Os dados acima apresentados servem para que o Estado angolano, no acto da apresentação da proposta de desarmamento da pauta aduaneira possa equilibrar, sabendo antecipadamente que tipo de produtos é que poderão entrar no país no âmbito da Zona de Comércio Livre e a sua origem, protegendo tecnicamente de algum modo eventuais produtos nacionais.
 Angola não está entre os 15 países que mais exportam no continente africano ou mesmo na região Austral de África, por isso é urgente acelerar a produção de alguns produtos de preferência manufacturados e não matérias-primas para participar de forma efectiva na zona de comércio livre da SADC. Este facto requer uma análise comparativa e da complementaridade relativamente aos outros Estados que fazem parte da organização porque não adianta entrar na lógica da competitividade tendo em conta as outras fases do processo de integração económica em que o desarmamento da pauta aduaneira será total, nomeadamente na fase da União Aduaneira.
A adesão de Angola à Zona de Comércio Livre da SADC poderia ter um impacte directo na arrecadação de receitas aduaneiras provenientes das taxas de importação, mas Angola praticamente não importa produtos com origem nos países da SADC. A África do Sul, como foi acima referido, terá um tratamento diferenciado dos restantes treze países da região.

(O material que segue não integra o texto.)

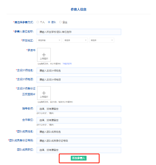Select the 团队成员职位 input box

pos(79,150)
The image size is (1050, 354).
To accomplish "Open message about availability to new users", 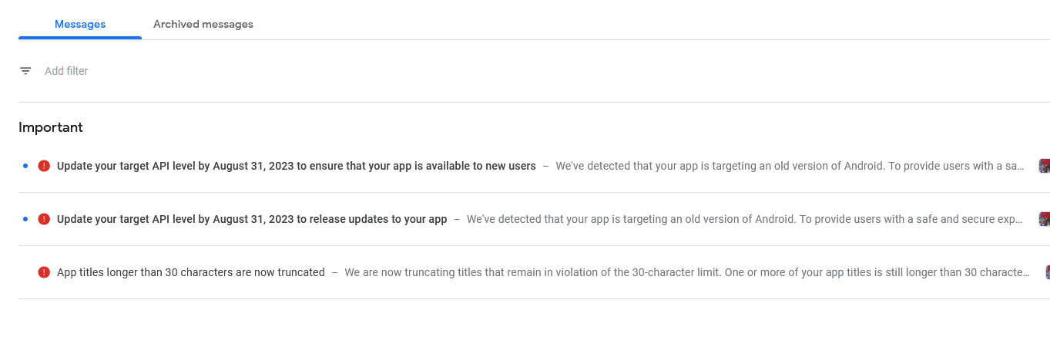I will click(x=297, y=166).
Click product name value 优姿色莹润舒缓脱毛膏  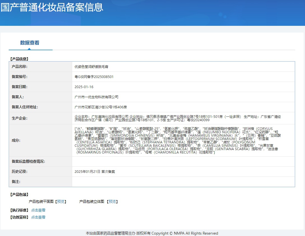pos(91,67)
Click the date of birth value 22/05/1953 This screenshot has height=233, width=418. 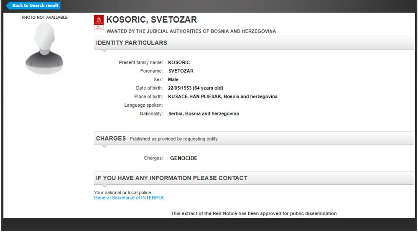pos(195,88)
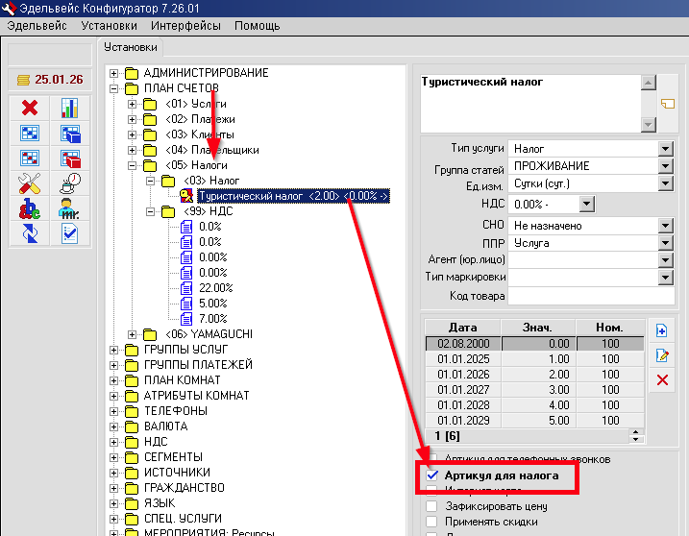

Portanto, pode-se perspectivar uma redução no preço de alguns produtos no mercado nacional, melhorando o poder de compras dos cidadãos que tem decaído nos últimos anos.
É necessário insistir na realização de seminários e outras acções de formação e informação para todos os potenciais intervenientes no processo, sobretudo as instituições públicas e privadas, assim como os empresários para o esclarecimento de eventuais dúvidas e das características técnicas inerentes à uma zona de comércio livre.
É necessário também que se saiba que numa zona de comércio livre existe livre circulação de produtos dos países da região constantes da lista de desarmamento da pauta aduaneira, mas o Estado mantém a sua soberania económica. Nesta fase do processo de integração económica regional não existe livre circulação de pessoas, embora esta questão seja relativa tendo em conta os acordos de supressão de vistos que foram subscritos por Angola.
O sucesso da inserção de Angola no processo de integração económica regional só será possível caso se acelere o inicio efectivo da produção agrícola e das industrias transformadora com base, reafirmo, nos princípios comparativos e complementares. Daí a necessidade de actualização dos estudos sobre as capacidades produtivas efectivas e potenciais, assim como os respectivos produtos que esses países exportam para que Angola possa aproveitar os nichos de oportunidade dentro da cadeia comercial já existente e se possível introduzir novos produtos que complementem as industrias desses países, criando mais-valia na região da SADC.